* RECORD EXCERPTS
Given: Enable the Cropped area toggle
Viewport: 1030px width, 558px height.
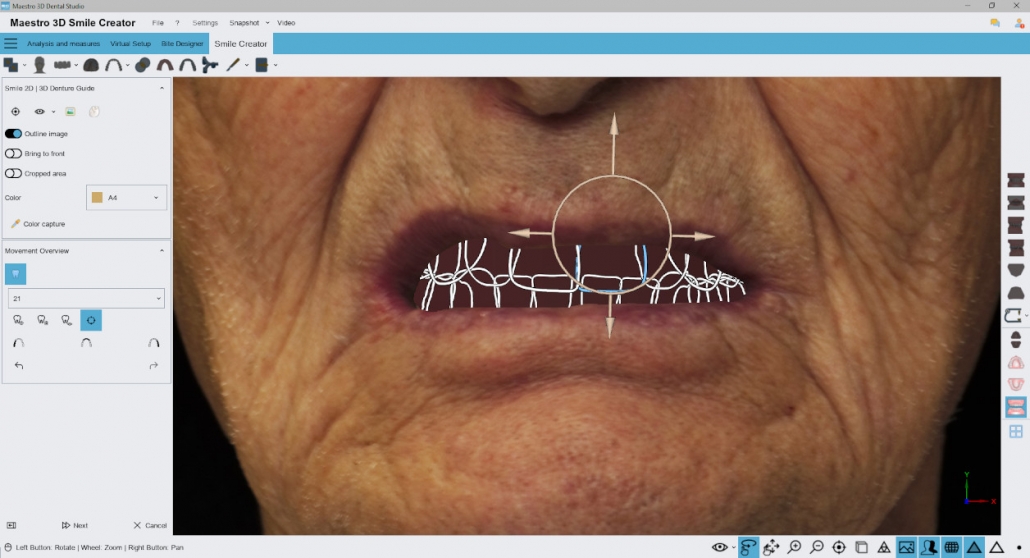Looking at the screenshot, I should pos(13,174).
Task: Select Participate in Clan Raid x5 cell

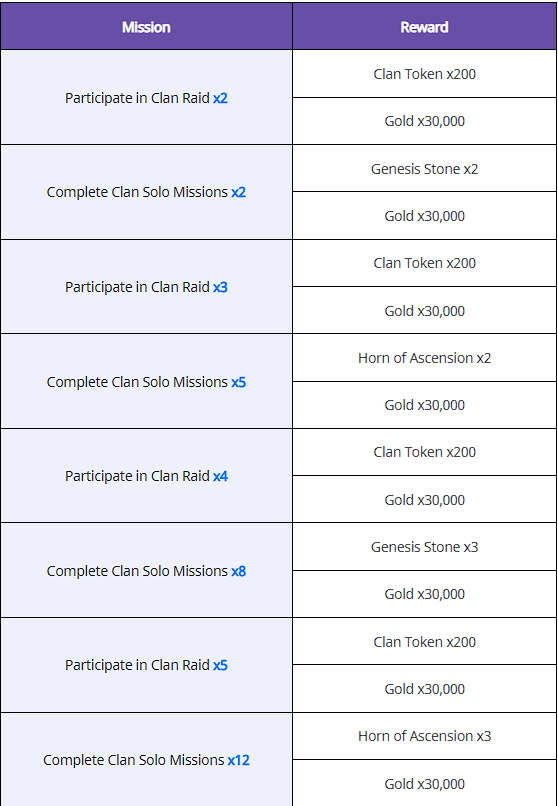Action: (x=146, y=665)
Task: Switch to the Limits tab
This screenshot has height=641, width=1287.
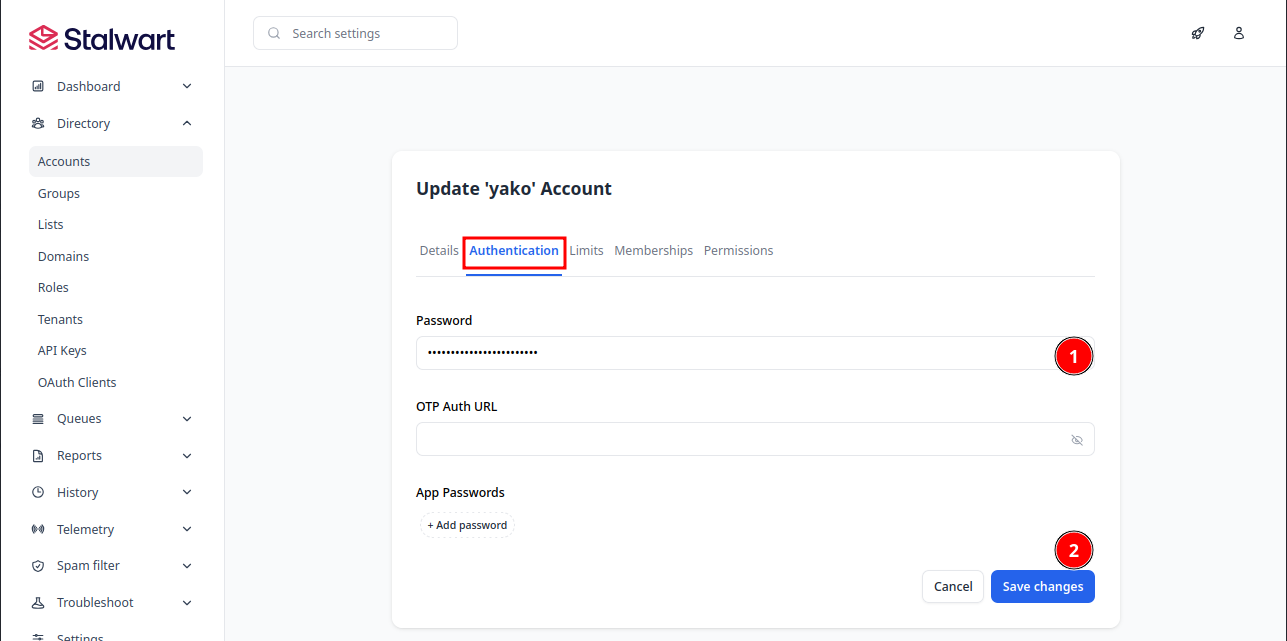Action: point(587,251)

* WHAT IS BEING ASKED
With the images excluded, reproduce the data above precisely as written.

* ANSWER
Given: Enable the Cropped area toggle
Viewport: 1030px width, 558px height.
Looking at the screenshot, I should pos(13,174).
Task: Select Participate in Clan Raid x5 cell

Action: (x=146, y=665)
Task: Switch to the Limits tab
This screenshot has height=641, width=1287.
Action: point(587,251)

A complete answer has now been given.